When John Kirby Allen and Augustus Chapman Allen bought land for the town site of Houston, they had been investing some of Charlotte Allen's inheritance. As Houston was surveyed in 1836 and settled beginning early in 1837, Charlotte and Augustus Allen built a house on Prairie Street at Caroline in Houston. Their next-door neighbor would be the President of Texas, Sam Houston. One of Charlotte Allen's house guests was Mary Austin Holley, who kept a journal of her experiences of early Houston and drew a sketch of the Capitol. Many sources credit her for naming the City of Houston.

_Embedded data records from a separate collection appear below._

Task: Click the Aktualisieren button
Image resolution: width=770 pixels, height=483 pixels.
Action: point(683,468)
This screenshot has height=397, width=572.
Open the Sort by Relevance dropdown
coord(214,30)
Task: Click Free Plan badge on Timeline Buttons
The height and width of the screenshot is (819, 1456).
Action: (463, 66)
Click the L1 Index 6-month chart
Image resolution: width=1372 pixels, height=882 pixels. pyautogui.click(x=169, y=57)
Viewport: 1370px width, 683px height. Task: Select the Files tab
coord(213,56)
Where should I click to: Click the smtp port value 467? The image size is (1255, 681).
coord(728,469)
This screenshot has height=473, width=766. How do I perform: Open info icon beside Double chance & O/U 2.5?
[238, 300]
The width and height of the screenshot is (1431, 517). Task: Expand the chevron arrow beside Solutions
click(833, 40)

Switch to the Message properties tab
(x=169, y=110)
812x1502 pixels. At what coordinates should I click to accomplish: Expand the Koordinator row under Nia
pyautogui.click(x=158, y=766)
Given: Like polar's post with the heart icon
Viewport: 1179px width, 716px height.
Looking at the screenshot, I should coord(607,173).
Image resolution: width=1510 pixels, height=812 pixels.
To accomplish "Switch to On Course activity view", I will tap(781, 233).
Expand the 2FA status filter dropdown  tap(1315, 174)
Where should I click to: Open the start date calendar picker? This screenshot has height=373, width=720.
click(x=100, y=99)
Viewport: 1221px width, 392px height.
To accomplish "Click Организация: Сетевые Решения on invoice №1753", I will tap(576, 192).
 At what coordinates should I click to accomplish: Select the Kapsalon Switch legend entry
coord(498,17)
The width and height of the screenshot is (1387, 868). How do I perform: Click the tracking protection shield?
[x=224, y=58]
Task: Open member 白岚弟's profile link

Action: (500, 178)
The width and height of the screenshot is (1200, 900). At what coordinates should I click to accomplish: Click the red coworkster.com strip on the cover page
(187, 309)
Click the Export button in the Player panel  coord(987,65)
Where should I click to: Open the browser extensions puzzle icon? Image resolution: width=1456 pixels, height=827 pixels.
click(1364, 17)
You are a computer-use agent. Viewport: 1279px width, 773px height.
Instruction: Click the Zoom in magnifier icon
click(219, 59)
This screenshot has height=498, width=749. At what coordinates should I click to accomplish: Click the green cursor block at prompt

Her brother-in-law, John Allen, died in 1838. Augustus Allen left Houston for Mexico. Charlotte remained in Houston and continued to manage the Allens' business interests. They separated in 1850. The Old Capitol Hotel passed on to Charlotte, and it was run as a hotel until she sold the property in 1857.

==Death==
Allen died in Houston on August 3, 1895, at ninety. She was buried at Glenwood Cemetery in Houston. The Texas State Historical Association sponsored a historical plaque at her grave site in 2009.

==Legacy==
In 2019 a former DoubleTree hotel in Downtown Houston was renamed the C. Baldwin Hotel.